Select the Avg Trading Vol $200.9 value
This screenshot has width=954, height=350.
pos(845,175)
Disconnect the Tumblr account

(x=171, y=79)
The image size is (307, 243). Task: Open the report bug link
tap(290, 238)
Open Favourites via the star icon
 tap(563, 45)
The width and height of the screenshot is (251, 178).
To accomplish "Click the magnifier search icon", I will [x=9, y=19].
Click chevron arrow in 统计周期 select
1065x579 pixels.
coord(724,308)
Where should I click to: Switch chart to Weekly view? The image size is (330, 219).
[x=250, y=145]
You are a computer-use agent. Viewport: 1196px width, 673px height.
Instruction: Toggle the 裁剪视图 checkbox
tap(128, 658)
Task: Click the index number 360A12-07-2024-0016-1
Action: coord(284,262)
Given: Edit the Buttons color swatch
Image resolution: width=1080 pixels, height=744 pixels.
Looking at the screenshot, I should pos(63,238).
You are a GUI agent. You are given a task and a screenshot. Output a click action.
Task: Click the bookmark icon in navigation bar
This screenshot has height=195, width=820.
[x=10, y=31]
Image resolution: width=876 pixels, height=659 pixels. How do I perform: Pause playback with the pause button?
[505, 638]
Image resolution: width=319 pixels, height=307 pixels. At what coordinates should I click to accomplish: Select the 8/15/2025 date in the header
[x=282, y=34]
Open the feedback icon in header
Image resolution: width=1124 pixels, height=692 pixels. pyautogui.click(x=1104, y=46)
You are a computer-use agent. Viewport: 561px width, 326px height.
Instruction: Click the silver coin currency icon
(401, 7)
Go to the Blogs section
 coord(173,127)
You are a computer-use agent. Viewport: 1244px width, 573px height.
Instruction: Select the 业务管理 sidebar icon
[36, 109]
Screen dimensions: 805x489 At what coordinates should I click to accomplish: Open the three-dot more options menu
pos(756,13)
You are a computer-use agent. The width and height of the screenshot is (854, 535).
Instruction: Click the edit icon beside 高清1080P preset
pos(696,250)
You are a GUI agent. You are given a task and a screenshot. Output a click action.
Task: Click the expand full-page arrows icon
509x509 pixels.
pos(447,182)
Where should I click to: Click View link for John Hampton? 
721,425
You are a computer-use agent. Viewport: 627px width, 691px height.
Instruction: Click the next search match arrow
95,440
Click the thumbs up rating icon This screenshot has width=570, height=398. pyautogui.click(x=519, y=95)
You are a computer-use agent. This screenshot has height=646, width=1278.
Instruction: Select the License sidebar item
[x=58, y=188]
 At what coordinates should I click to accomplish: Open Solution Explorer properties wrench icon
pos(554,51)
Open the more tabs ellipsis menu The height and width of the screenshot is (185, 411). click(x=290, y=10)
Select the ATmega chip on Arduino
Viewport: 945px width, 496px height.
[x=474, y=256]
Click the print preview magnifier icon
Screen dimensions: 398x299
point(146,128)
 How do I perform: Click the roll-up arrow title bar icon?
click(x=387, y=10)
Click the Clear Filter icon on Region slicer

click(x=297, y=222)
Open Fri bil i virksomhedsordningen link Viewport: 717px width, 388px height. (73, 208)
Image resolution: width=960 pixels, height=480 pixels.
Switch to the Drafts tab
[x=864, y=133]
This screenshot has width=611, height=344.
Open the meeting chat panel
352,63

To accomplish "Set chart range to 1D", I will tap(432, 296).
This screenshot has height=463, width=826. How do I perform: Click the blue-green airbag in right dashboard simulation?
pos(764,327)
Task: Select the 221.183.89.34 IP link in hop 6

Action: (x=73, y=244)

Exercise goal:
Write out the listing above, keeping every word exactly.

Response area:
Select the Avg Trading Vol $200.9 value
This screenshot has width=954, height=350.
pos(845,175)
Disconnect the Tumblr account

(x=171, y=79)
The image size is (307, 243). Task: Open the report bug link
tap(290, 238)
Open Favourites via the star icon
 tap(563, 45)
The width and height of the screenshot is (251, 178).
To accomplish "Click the magnifier search icon", I will [x=9, y=19].
Click chevron arrow in 统计周期 select
1065x579 pixels.
coord(724,308)
Where should I click to: Switch chart to Weekly view? The image size is (330, 219).
[x=250, y=145]
You are a computer-use agent. Viewport: 1196px width, 673px height.
Instruction: Toggle the 裁剪视图 checkbox
tap(128, 658)
Task: Click the index number 360A12-07-2024-0016-1
Action: coord(284,262)
Given: Edit the Buttons color swatch
Image resolution: width=1080 pixels, height=744 pixels.
Looking at the screenshot, I should pos(63,238).
You are a GUI agent. You are given a task and a screenshot. Output a click action.
Task: Click the bookmark icon in navigation bar
This screenshot has height=195, width=820.
[x=10, y=31]
Image resolution: width=876 pixels, height=659 pixels. How do I perform: Pause playback with the pause button?
[505, 638]
Image resolution: width=319 pixels, height=307 pixels. At what coordinates should I click to accomplish: Select the 8/15/2025 date in the header
[x=282, y=34]
Open the feedback icon in header
Image resolution: width=1124 pixels, height=692 pixels. pyautogui.click(x=1104, y=46)
You are a computer-use agent. Viewport: 561px width, 326px height.
Instruction: Click the silver coin currency icon
(401, 7)
Go to the Blogs section
 coord(173,127)
You are a computer-use agent. Viewport: 1244px width, 573px height.
Instruction: Select the 业务管理 sidebar icon
[36, 109]
Screen dimensions: 805x489 At what coordinates should I click to accomplish: Open the three-dot more options menu
pos(756,13)
You are a computer-use agent. The width and height of the screenshot is (854, 535).
Instruction: Click the edit icon beside 高清1080P preset
pos(696,250)
You are a GUI agent. You are given a task and a screenshot. Output a click action.
Task: Click the expand full-page arrows icon
509x509 pixels.
pos(447,182)
Where should I click to: Click View link for John Hampton? 
721,425
You are a computer-use agent. Viewport: 627px width, 691px height.
Instruction: Click the next search match arrow
95,440
Click the thumbs up rating icon This screenshot has width=570, height=398. pyautogui.click(x=519, y=95)
You are a computer-use agent. This screenshot has height=646, width=1278.
Instruction: Select the License sidebar item
[x=58, y=188]
 At what coordinates should I click to accomplish: Open Solution Explorer properties wrench icon
pos(554,51)
Open the more tabs ellipsis menu The height and width of the screenshot is (185, 411). click(x=290, y=10)
Select the ATmega chip on Arduino
Viewport: 945px width, 496px height.
[x=474, y=256]
Click the print preview magnifier icon
Screen dimensions: 398x299
point(146,128)
 How do I perform: Click the roll-up arrow title bar icon?
click(x=387, y=10)
Click the Clear Filter icon on Region slicer

click(x=297, y=222)
Open Fri bil i virksomhedsordningen link Viewport: 717px width, 388px height. (73, 208)
Image resolution: width=960 pixels, height=480 pixels.
Switch to the Drafts tab
[x=864, y=133]
This screenshot has width=611, height=344.
Open the meeting chat panel
352,63

To accomplish "Set chart range to 1D", I will tap(432, 296).
This screenshot has height=463, width=826. How do I perform: Click the blue-green airbag in right dashboard simulation?
pos(764,327)
Task: Select the 221.183.89.34 IP link in hop 6

Action: (x=73, y=244)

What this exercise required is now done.